In Book 3, Chapter 1, the expedition sails northward, entering Talcahuano and Bahia Concepción (Chapter 2) where considerable “geodetic work” was done and a map prepared. After more desertions, the expedition continued to sail northward from Talcahuano to Valparaíso, charting the coast. At Valparaíso and Santiago (Chapter 4), they met up with naturalist Don Tadeo Haenke, who had trekked across southern South America after narrowly missing the voyage on two separate occasions — first in Spain, and later in Montevideo. Haenke’s overland adventure ranks as one of the most energetic and ambitious natural history explorations of all time, and Malaspina recounts it beautifully if succinctly. Chapter 5, from Valparaíso to Coquimbo, provides an opportunity for more reconnaissance. Here Malaspina reports “[e]xcellent progress had been made in botany, mineralogy and knowledge of the interior ….” In Book 4, Chapter 1 (From Coquimbo to Callao) and Chapter 2 (At Callao and Lima), the expedition helped chart the coastlines, collecting and illustrating specimens. In Book 5, From Callao to Acapulco, the expedition crosses the equator, and in Chapter 2 (At Guayaquil), the expedition observed the new town and its inhabitants. Chapter 3 covers from Guayaquil to Panamá, noting the manner in which soundings were taken by the Atrevida. In Chapter 4, Malaspina reveals the international political instability that at times threatened the expedition’s progress. On departing Guayaquil, Malaspina hinted at the political storms brewing. Because “. . . all the most recent news from Europe led us to believe that the present disputes in the north and England’s increasing naval armament might lead our court to break off relations,” Malaspina notes that “. . . it seemed best to do nothing about our scientific observations until I had certain knowledge of the true current state of Europe ….” After apprehensions about 

“. . . an imminent outbreak of hostilities ….” were dispelled (p. 291), the expedition resumed its scientific work. Malaspina’s entries about natural history observations are very revealing, for they shed light on how the expedition’s scientists collected and illustrated specimens, including how Haenke and Neé “. . . increased their extremely rich plant collections with important acquisitions ….” (p. 296). This part of Malaspina’s journal describes the northwestern coast of South America, concluding with the expedition’s arrival in another intermediate point on the long Journey, Panamá.

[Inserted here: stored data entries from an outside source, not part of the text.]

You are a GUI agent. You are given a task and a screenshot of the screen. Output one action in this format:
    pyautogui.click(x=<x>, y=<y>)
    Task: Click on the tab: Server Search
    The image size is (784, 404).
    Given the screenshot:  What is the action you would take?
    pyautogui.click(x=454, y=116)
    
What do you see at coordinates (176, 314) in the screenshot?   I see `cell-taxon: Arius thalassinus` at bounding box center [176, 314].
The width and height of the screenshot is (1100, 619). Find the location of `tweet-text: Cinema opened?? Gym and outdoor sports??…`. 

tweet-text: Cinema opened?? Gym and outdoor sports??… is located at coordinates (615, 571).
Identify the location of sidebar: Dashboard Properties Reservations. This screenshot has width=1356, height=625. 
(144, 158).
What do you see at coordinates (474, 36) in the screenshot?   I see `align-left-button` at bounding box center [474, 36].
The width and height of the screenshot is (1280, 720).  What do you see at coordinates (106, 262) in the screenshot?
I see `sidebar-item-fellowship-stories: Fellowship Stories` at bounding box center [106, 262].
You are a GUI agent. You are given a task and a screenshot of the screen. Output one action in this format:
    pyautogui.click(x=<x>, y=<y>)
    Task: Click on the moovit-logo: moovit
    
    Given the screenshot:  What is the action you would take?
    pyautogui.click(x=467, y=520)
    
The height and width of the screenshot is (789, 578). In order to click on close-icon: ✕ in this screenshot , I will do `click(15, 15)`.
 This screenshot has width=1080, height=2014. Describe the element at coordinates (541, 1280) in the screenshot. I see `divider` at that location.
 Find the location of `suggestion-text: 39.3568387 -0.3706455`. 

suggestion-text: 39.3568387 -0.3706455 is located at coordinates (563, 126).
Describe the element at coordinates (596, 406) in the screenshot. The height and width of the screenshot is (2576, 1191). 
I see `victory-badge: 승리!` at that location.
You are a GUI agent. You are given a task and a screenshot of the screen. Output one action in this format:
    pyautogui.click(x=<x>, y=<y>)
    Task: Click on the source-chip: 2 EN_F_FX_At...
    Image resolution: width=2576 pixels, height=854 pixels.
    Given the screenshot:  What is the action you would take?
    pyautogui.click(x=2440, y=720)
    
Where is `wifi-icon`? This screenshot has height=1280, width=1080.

Appendices feature 1) significant correspondence between Malaspina and Antonio Valdés y Bazán Ministro de Marina (which further clarifies the expedition’s original goals and Malaspina’s qualifications), and 2) a discussion of Malaspina’s survey methods. An informative world map in the book’s endpapers shows the proposed versus actual routes of the expedition, 1789-1794. The Malaspina Expedition is a welcome addition to the literature of exploration generally, and an essential source for all serious students of natural history, American exploration, and Spanish colonial history. The Hakluyt Society deserves our thanks for translating and interpreting this valuable record of an important expedition. This reviewer anxiously awaits the continuation of Malaspina’s expedition in subsequent volume(s) that will explore western North America and the Pacific Islands from the Philippines to New Zealand and Australia.